The study emphasizes its oilsands growth forecast is more moderate than many predictions. The outlook includes setbacks likely to be dealt to the current, C$60 billion (US$45 billion) lineup of Alberta projects by unreliable oil and financial markets. It also incorporates expectations of technology advances to reduce the average gas use of oilsands production, processing and upgrading operations.

Depending on the type of development — mining plus above-ground processing, or “in-situ” underground extraction with heat injections — gas use ranges as high as 1.6 Mcf per barrel of oilsands output. The Mackenzie project’s economic outlook predicts average oilsands gas consumption will be gradually reduced to 0.65 Mcf per barrel, including the effects of new processes that burn their own bitumen for heat and power to virtually eliminate requirements for external fuel.

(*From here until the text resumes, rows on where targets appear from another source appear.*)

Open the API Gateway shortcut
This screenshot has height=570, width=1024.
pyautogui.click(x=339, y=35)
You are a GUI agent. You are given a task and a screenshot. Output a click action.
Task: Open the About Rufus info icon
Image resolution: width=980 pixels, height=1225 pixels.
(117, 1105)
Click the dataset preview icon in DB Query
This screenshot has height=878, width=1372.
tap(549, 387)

The oilsands’ role in gas demand, prices and northern development will be scrutinized in the regulatory review of the Mackenzie project, vow environmental interveners in the case led by the Canadian Arctic Resources Committee and the Sierra Club of Canada.

But residential, commercial and power-plant gas use is also forecast to keep on rising across Canada and the United States. Canadian exports to the U.S. are forecast to drop after 2010 as domestic consumers buy more gas before it can cross the border.

Shipments to the U.S. from the Western Canadian Sedimentary Basin are forecast to peak at 13 Bcf/d in 2010, the first full year of operation by the new Mackenzie line. Then exports taper off to 12.8 Bcf/d in 2015, 11.9 Bcf/d in 2020, and into a range of 9.6-10.1 Bcf/d by 2030.

While not predicting gas prices, the Mackenzie group’s market consultants forecast there will be growing reliance on increasingly expensive supply sources as aging reserves in Alberta and the United States run down. By 2020, one-fourth of North American gas requirements are forecast to be met by production “frontiers” including the Mackenzie Delta, the U.S. Rocky Mountain Region, deep-water regions in the Gulf of Mexico and the even more difficult offshore basins of Canada’s East Coast.

“The growth in demand is expected to outstrip gas production in traditional producing basins by a widening margin, including frontier gas resources and liquefied natural gas (LNG). By bringing a large incremental supply of gas to the marketplace, the Mackenzie Pipeline will help fill the growing supply shortfall.”

But not even the far larger Alaska pipeline project, forecast to be built by 2013 and carry over 4 Bcf/d, or twice the Mackenzie line’s maximum volume, is expected to cause a gas glut that would depress prices.

“The addition of a large Alaskan pipeline in the middle of the next decade does not alter the fundamental mismatch between ever-increasing gas demand and weakening gas production growth,” says the Mackenzie project’s market outlook study.

“While large in absolute terms, deliveries of Alaskan gas would represent less than a 5% increase in supply to the overall Canadian and U.S. Lower 48 gas market which is projected to require 88.1 Bcf/d in 2015 and 98.3 Bcf/d in 2030.”